CD47 expression on tumor cells can impair phagocytosis by immune cells mediated by the Fc portion of antibodies like trastuzumab (the "Don't Eat Me" signal) [41]. Therefore, a phase II/III trial is ongoing to test the additive effect of combining trastuzumab and the anti-CD47 antibody evorpacept (ALX148) with ramucirumab and paclitaxel using standard treatment with ramucirumab and paclitaxel as the control arm for HER2-positive gastric cancer (ASPEN-06 trial; NCT05002127). In Part 2 of the preceding ASPEN-01 trial, a response rate of 72.2% (n = 18) was reported for a combination of these four drugs [42].

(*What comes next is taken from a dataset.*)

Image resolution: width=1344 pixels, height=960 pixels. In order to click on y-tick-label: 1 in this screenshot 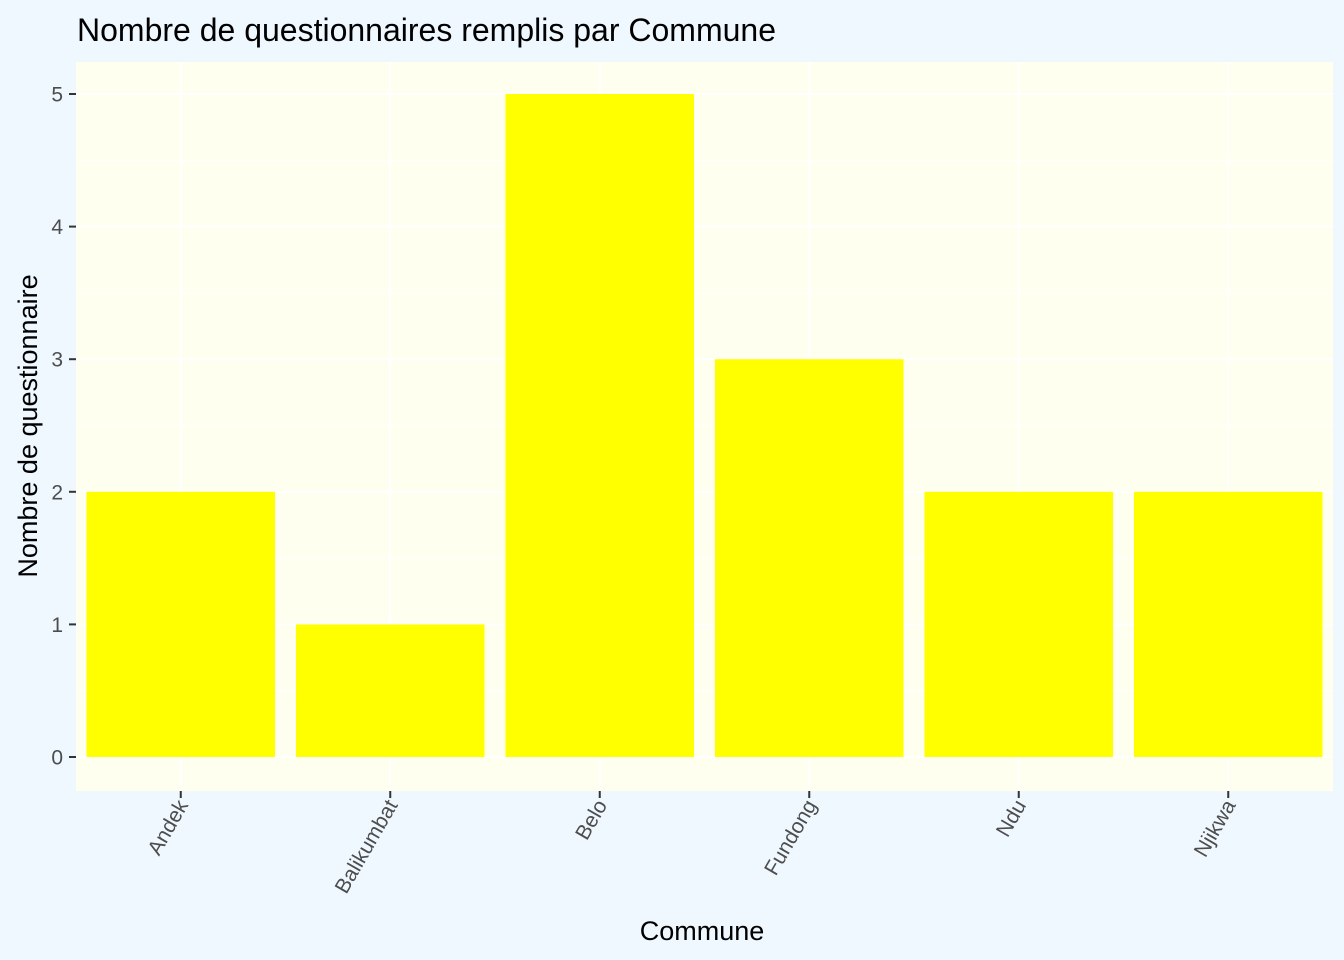, I will do `click(57, 626)`.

Bispecific antibody (BsAb) targeting HER2

Antibody drugs, such as trastuzumab, typically recognize one antigenic site; however, BsAbs that recognize two different epitopes have recently gained attention [43]. One such antibody is zanidatamab (ZW256), a biparatopic antibody that recognizes both the extracellular domains IV and II of HER2 using a single antibody. Zanidatamab is expected to form large clusters of HER2 on the cell surface, potentially inducing complement-dependent cytotoxicity more than when trastuzumab and pertuzumab are administered [44]. Currently, a phase III trial is comparing three regimens for the first-line treatment of HER2-positive (IHC 3 + or IHC 2 + /ISH +) gastric cancer: trastuzumab + chemotherapy, zanidatamab + chemotherapy, and zanidatamab + tislelizumab + chemotherapy (HERIZON-GEA-01 trial; NCT05152147) [45].

Conclusion

The ToGA trial established a combination of trastuzumab as the standard treatment for HER2-positive gastric cancer; however, subsequent therapeutic developments have not advanced sufficiently. Although ADCs have achieved some success, continued efforts are necessary regarding the combination of anti-PD-1 antibodies and other immunotherapies and a thorough investigation of the resistance mechanisms of anti-HER2 therapies. The importance of HER2 as a critical therapeutic target for gastric cancer is undeniable, and further examination of treatment strategies for HER2-positive gastric cancer is essential.